» Stored items
....................
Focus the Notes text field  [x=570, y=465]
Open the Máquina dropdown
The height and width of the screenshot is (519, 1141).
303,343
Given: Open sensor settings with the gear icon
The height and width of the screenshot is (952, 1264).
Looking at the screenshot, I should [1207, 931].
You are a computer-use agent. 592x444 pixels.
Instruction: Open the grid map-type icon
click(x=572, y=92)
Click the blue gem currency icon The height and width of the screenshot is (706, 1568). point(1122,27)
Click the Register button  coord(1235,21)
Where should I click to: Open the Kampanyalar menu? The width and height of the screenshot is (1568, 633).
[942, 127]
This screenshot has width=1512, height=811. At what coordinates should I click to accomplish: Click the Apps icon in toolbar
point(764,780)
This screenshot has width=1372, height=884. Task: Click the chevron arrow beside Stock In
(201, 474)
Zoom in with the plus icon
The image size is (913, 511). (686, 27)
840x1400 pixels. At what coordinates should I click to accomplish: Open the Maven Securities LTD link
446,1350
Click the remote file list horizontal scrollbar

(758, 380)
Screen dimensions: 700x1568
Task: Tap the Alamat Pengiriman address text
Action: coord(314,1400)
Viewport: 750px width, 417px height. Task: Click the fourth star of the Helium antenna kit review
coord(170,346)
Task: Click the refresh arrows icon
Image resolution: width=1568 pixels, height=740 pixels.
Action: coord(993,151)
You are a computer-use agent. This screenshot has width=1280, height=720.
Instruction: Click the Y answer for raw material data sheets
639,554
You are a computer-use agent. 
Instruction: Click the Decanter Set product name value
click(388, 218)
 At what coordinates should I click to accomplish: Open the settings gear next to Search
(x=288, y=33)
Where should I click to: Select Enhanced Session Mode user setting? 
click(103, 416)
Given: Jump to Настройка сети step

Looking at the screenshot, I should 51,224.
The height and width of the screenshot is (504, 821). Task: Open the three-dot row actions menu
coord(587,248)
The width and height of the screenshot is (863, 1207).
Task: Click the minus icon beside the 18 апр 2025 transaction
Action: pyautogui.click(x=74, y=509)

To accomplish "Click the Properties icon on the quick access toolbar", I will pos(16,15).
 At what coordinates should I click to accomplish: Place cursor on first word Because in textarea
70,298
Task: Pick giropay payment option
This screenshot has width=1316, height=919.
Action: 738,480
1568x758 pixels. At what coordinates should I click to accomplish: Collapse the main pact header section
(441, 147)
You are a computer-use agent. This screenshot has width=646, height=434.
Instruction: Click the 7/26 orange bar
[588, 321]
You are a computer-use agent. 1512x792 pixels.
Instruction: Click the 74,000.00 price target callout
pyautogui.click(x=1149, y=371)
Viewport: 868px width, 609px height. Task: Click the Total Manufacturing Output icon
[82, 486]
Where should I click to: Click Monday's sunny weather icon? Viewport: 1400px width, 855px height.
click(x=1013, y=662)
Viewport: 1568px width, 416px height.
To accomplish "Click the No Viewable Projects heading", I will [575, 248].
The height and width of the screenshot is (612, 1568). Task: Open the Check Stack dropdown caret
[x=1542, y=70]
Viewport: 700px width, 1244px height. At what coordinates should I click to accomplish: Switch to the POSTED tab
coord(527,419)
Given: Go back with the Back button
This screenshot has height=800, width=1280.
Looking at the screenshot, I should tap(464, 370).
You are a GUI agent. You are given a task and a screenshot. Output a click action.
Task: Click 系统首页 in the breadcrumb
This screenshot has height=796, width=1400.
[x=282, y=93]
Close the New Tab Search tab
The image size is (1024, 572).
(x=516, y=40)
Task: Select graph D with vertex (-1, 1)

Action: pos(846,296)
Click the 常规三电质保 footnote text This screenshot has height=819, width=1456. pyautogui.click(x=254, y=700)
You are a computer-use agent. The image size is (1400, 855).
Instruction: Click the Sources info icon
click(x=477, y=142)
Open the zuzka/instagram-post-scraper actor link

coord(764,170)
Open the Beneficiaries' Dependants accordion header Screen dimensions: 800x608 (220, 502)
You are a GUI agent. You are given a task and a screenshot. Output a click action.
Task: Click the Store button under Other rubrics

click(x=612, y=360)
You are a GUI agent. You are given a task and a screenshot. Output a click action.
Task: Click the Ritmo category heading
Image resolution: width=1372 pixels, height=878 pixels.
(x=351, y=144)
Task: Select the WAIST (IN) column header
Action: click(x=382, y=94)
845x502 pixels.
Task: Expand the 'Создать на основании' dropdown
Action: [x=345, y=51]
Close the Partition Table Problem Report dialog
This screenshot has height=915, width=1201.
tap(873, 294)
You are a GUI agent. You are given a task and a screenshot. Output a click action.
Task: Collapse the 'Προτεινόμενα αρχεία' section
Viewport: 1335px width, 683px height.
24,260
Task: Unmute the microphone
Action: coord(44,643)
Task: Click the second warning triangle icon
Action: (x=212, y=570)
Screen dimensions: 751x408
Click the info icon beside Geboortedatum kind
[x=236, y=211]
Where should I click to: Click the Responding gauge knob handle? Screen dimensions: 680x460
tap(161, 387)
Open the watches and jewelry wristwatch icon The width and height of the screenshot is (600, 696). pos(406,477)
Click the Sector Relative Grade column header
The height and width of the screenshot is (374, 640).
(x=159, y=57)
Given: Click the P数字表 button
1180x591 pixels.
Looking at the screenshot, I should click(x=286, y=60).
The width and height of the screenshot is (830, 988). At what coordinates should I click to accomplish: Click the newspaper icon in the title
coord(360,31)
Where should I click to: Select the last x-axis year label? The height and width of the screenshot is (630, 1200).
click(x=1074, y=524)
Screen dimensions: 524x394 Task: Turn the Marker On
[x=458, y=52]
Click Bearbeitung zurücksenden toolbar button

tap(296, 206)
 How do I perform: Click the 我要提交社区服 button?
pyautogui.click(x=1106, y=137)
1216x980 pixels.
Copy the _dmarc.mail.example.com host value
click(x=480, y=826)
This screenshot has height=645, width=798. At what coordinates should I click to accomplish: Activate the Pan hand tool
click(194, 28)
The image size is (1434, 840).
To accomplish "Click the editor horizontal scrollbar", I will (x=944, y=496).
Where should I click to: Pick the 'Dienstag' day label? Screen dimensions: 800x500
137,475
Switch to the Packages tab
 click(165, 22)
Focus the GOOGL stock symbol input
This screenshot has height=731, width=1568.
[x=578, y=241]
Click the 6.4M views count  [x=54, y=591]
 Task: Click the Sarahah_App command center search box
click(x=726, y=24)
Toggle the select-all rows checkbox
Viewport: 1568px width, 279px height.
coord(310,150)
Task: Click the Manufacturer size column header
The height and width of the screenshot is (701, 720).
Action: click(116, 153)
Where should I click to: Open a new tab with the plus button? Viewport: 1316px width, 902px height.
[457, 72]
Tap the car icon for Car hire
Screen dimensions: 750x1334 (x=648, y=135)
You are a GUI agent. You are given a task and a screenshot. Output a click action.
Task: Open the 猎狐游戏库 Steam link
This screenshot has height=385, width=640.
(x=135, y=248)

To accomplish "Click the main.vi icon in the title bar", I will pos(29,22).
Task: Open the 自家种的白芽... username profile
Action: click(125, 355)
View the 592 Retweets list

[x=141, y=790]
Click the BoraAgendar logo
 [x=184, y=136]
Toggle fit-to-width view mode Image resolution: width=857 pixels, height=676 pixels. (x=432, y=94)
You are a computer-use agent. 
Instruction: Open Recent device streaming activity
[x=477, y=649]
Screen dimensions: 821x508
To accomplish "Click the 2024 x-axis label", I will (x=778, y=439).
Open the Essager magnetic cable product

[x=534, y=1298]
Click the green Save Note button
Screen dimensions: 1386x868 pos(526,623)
....................
» EXERCISE PROMPT
Report how many lines of the material above contain the string "menu", with case counting. Give only the number.

» ANSWER TO THIS PROBLEM
2